"Learn from our mistakes," says Ford Baldwin, of Practical Weed Consultants, Austin, Ark. "You can avoid all this."
"All this" is glyphosate resistant pigweeds. Some soybean fields in the Mid-South last year were a total loss and had to be disked down and replanted. Others had to be rotated out of soybeans. Hand labor is routinely being used again in many cotton and soybean fields. The spread of resistant weeds is affecting land rents. It may soon affect land values.
Even if you have clean fields now, start managing like you have resistant weeds, he advises.
Resistant species spread quickly from a few surviving plants in a field one year, to a few patches the next year, to an infestation that covers the whole field the third year.
The solution, says Baldwin, who spoke at recent resistance management meeting sponsored by Peterson Farms Seed and Bayer Crop Science in Fargo, N.D., is to stop using glyphosate year after year.
Glyphosate may only costs $3-$5 per acre, but it won't work forever if you are using it repeatedly on resistant crops.

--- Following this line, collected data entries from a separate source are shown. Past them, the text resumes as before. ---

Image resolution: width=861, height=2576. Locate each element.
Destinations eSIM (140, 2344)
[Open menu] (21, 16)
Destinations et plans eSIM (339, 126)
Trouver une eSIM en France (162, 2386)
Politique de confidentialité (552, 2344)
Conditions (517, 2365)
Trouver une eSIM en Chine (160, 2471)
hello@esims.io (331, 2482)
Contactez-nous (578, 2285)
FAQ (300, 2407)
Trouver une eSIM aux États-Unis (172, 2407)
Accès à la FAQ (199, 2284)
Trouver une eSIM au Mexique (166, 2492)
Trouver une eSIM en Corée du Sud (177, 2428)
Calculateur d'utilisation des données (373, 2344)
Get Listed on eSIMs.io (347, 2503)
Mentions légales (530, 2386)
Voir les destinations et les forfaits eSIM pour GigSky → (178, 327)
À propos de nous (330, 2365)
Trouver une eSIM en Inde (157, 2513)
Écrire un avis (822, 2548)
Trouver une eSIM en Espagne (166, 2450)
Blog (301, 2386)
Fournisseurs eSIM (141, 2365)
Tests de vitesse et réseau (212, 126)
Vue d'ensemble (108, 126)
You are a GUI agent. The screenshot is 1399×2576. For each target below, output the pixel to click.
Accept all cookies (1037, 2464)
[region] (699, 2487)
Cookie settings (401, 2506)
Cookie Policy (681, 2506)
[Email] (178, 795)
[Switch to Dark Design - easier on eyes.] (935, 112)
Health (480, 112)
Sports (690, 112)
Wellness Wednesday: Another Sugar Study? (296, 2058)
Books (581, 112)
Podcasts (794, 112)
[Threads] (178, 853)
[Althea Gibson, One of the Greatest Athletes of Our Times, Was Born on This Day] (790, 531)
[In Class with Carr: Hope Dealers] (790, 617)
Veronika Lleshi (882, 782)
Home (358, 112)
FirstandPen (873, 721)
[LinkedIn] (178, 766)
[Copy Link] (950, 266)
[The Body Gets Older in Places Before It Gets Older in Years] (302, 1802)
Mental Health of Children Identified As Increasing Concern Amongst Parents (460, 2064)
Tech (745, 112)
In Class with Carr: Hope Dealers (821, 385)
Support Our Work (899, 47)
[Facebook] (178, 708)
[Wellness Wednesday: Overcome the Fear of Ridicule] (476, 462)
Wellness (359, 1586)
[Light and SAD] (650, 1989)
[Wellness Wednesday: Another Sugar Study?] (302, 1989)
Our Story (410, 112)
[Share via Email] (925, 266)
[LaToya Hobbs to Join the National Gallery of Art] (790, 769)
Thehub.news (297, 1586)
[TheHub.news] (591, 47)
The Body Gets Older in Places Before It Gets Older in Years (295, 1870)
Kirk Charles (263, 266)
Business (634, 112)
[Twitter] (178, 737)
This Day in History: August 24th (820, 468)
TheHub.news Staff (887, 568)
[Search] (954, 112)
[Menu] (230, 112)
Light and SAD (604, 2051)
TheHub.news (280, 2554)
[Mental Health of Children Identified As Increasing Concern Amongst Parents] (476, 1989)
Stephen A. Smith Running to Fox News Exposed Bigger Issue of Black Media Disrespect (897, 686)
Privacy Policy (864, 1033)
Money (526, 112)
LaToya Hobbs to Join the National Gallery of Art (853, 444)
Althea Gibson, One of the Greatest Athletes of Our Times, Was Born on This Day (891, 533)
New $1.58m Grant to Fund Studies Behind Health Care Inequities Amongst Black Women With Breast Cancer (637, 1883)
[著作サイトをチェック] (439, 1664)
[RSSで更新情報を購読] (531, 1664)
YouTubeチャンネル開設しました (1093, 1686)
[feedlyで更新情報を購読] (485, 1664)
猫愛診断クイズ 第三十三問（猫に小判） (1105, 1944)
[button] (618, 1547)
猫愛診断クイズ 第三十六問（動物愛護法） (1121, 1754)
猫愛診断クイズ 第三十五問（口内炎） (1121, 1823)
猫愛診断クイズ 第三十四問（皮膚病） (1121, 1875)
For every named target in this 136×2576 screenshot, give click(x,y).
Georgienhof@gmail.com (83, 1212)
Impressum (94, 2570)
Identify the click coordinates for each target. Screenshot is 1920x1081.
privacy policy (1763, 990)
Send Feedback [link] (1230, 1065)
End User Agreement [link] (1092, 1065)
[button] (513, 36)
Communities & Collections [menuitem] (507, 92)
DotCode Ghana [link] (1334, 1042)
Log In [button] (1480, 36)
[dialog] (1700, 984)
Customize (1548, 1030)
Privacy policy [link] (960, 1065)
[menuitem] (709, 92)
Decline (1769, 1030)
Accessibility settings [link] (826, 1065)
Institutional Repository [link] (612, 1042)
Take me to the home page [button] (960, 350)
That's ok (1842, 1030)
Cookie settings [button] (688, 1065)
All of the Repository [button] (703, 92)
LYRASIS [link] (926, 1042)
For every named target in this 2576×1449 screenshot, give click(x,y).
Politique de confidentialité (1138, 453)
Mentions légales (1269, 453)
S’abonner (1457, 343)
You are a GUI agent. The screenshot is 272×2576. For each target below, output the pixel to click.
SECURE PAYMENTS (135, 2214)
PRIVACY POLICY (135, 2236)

There's already glyphosate-resistant ragweed and waterhemp in the region. Michael Christoffers, North Dakota State University assistant weed science professor, says he suspects there are resistant lambsquarter and kochia, too.
Save glyphosate for the crop you need it in the most – sugarbeets, soybeans or canola, for instance. There is plenty of other "firepower" to use in corn or wheat, Baldwin says.
Try Liberty Link corn or soybeans.
Bottom line: Spend an extra $10, $20 or $30 per acre controlling weeds on some of your acres now. It will save $30 per acre or more on all of your land in the future.